In 2000, they merged with York-based production company, Kennedy/Lee, and brought on board three experienced video professionals. When web development company MarginPoint joined JPL in 2002, the company added web application development and e-Marketing to its list of services. That same year, JPL was named one of the Best Places to Work in Pennsylvania by the Central Penn Business Journal.

In 2004 JPL purchased an 88000 sqft, two-story facility which, housed two video and photography studios. The internal structure of JPL underwent some renovation as well when former JPL President Michael Horgan assumed the new position of Executive Chairman, and former Vice President Luke Kempski stepped up into the role of President. The company also expanded its 3-D graphics, animation, and simulation technologies, and implemented HD video technology for several full-length videos and commercials. The following year(2005), the new building opened for business and the company was selected as one of the 50 Fastest Growing Companies in Pennsylvania by the Central Penn Business Journal.

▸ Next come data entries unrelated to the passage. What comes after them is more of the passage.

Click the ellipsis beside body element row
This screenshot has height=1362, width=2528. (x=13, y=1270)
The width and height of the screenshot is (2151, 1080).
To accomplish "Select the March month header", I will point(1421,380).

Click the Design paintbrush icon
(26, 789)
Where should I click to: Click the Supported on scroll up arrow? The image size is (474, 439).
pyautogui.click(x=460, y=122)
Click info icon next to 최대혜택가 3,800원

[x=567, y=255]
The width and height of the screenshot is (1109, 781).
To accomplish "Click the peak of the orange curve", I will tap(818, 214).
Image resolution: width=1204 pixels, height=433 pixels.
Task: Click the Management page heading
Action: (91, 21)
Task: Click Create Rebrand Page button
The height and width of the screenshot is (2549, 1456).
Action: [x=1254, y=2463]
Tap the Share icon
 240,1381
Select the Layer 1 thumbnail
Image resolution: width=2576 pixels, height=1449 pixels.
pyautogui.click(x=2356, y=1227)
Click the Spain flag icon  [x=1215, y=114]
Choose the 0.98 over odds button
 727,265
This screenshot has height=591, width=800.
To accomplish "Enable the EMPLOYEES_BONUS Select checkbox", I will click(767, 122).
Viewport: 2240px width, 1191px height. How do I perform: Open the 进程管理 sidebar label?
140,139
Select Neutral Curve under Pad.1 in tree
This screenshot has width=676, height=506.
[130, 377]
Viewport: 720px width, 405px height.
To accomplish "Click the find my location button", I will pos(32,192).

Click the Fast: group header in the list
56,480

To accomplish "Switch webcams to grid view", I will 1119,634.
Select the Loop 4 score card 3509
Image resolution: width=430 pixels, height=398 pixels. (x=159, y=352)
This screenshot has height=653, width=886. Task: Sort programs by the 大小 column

In 2007, JPL was featured in CNN’s Business 2.0 magazine for encouraging employees to decorate the new building.

In 2008, JPL Productions was named one of the Top 5,000 Fastest Growing Companies in the nation by INC. Magazine. On September 15, 2008, JPL Productions launched its new brand identity and became simply “JPL.” The change was the product of a two-year initiative to position the company as a strategic, integrated communications company rather than a media production house.

In January 2013, JPL acquired web and eLearning development company d’Vinci Interactive, located in Hagerstown, MD. In 2017, d’Vinci Interactive absorbed the learning solutions business of its parent company, JPL. In June 2018, JPL, forms a corporate partnership with Paskill Stapleton & Lord (PS&L), an enrollment marketing firm headquartered near Philadelphia.